Work order: Once you reach the line that holds "Sort ID column descending arrow" in the listing below, output it and every line after it through the line that holds "Tap the blurred", word for word.

Data extracts:
++++
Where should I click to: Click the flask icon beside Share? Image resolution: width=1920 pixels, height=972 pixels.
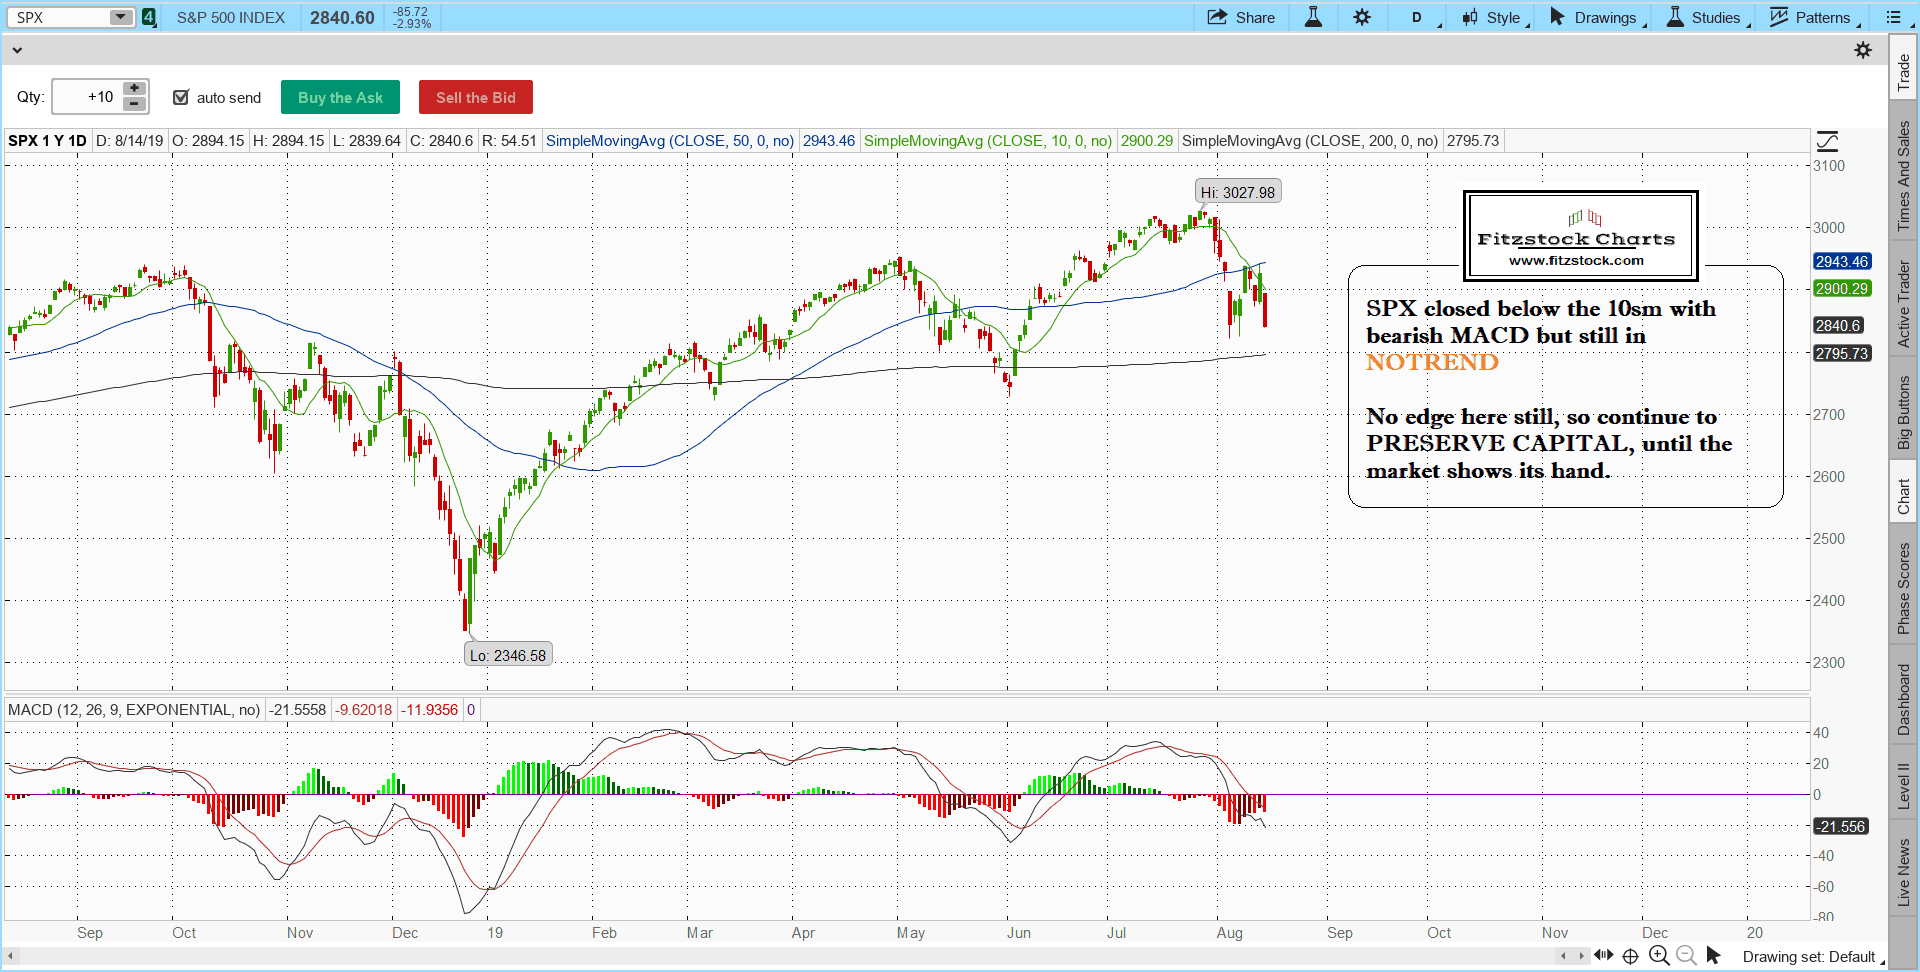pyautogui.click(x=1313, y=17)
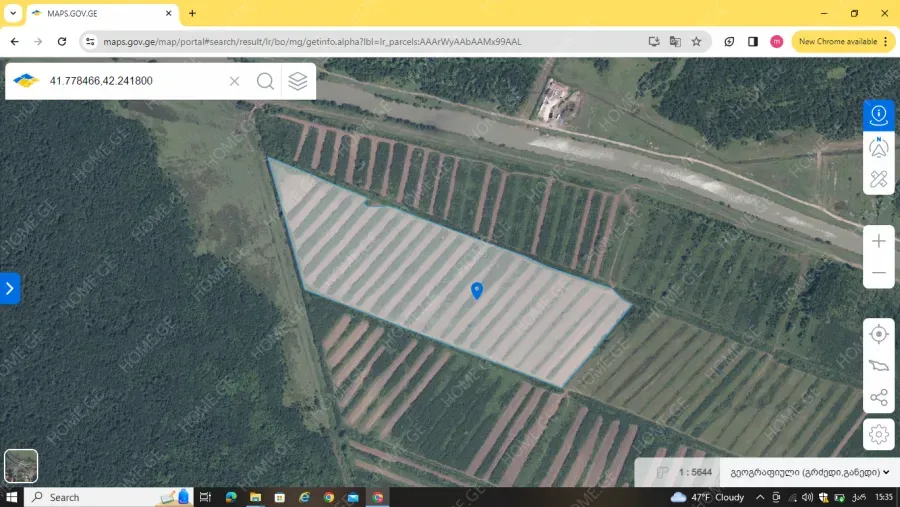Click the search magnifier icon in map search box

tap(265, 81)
++++
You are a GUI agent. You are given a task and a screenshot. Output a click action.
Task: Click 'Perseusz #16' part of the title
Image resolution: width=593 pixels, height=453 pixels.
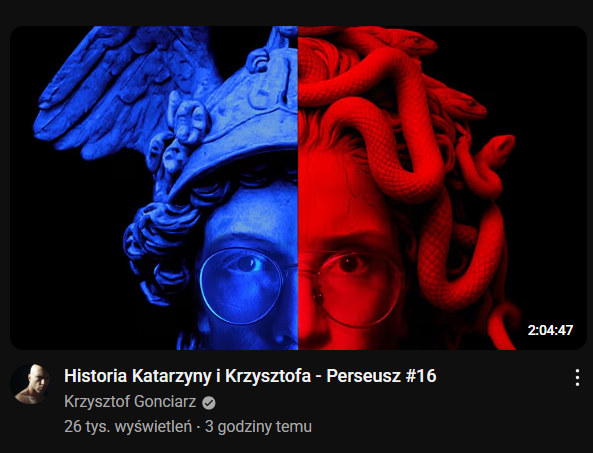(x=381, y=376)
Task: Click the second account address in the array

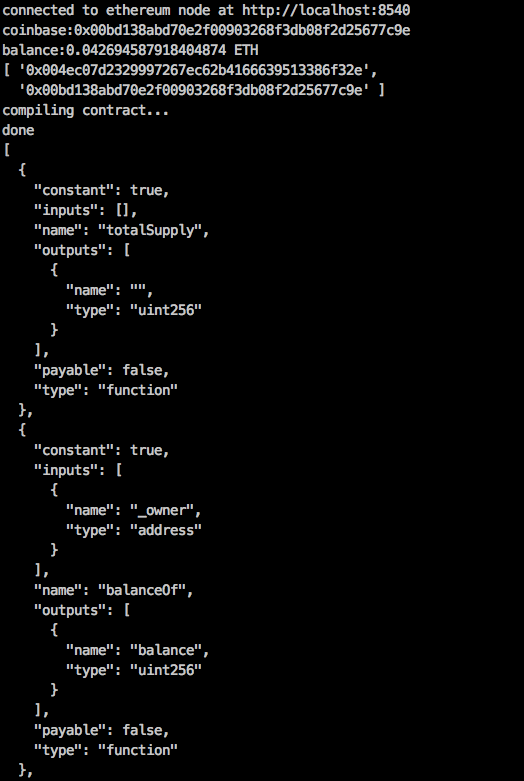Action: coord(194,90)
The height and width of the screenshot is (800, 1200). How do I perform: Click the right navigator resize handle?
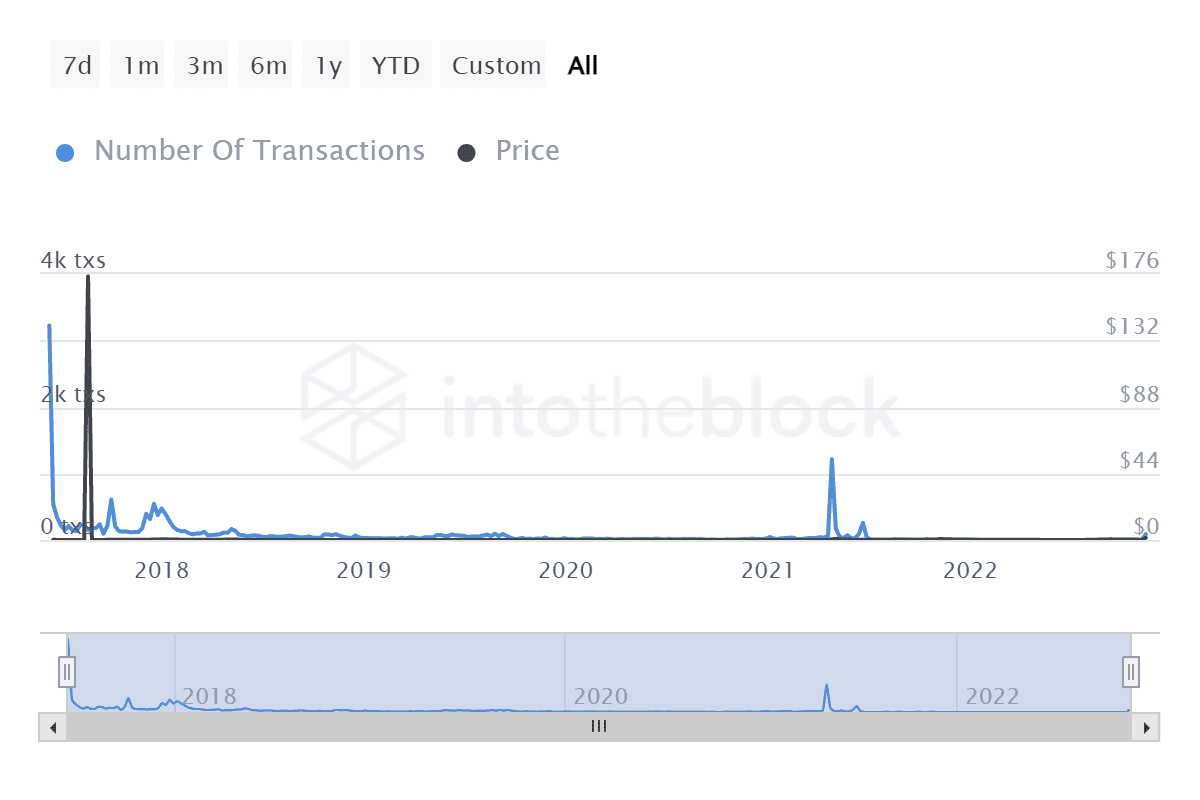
++++
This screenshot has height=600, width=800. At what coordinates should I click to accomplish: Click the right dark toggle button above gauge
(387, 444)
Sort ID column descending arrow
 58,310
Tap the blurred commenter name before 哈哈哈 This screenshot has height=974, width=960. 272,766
++++
Exercise result:
Sort ID column descending arrow
 58,310
Tap the blurred commenter name before 哈哈哈 This screenshot has height=974, width=960. 272,766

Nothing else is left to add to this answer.